Post 9/11, Highest Military Honor Grows Scarce

The highest military award has gone to only five—and all posthumously
By Nick McMaster,  Newser Staff
Posted Mar 26, 2009 12:40 PM CDT
Post 9/11, Highest Military Honor Grows Scarce
Medal Of Honor Ribbon and, from left to right, the Army, Navy, and Air Force medals are shown in this photo from the US Military.   (Wikimedia Commons/US Military)

The wars in Afghanistan and Iraq have produced only five recipients of the Medal of Honor, all of whom died as a result of their heroism, the Military Times reports. Pentagon stinginess with the highest military honor in the post-9/11 era frustrates service members who say a politicized, stringent, and lengthy review process has denied recognition to some who deserve it.

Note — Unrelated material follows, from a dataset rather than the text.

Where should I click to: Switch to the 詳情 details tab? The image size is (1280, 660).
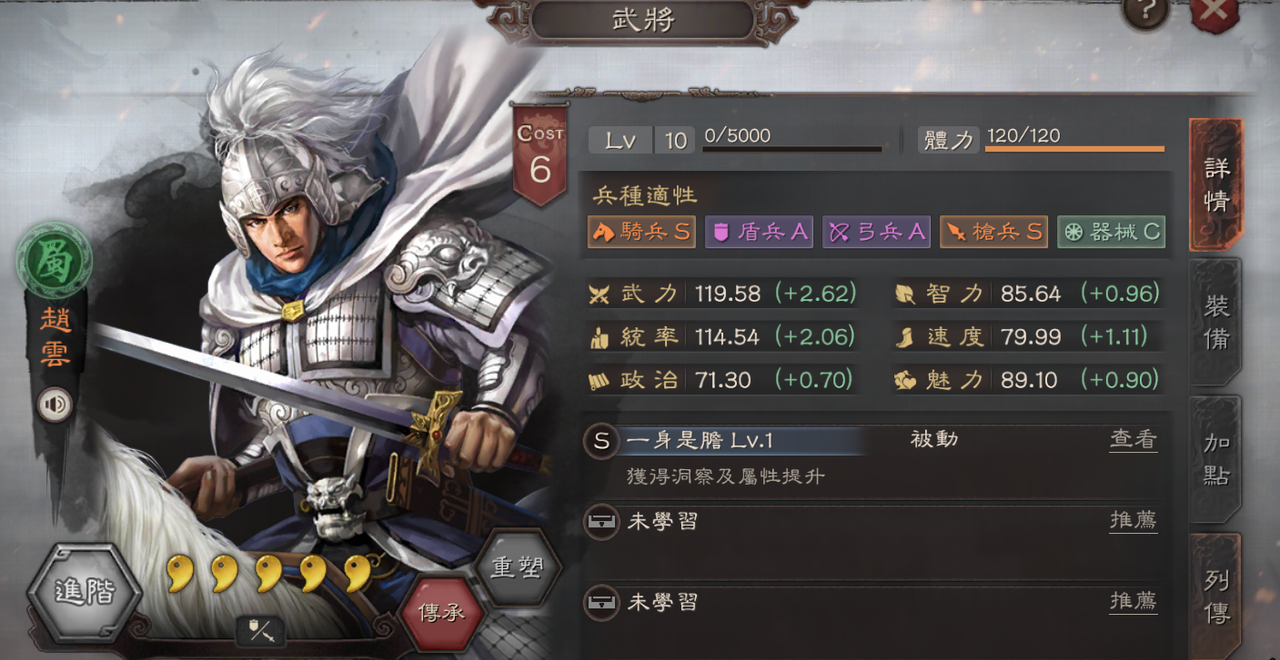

In the previous century, around two to three Medals of Honor were awarded per 100,000 servicemen. That has dropped to literally one in a million. Some credit the nature of this decade’s wars—“It’s hard to be a hero against an IED,” said a retired Army officer.  But others point to exceptionally narrow criteria and a review process quick to deny awards proposed for non-military reasons. "They decided that the Medal of Honor should go not only to people who are brave, but pure,” said one former Marine.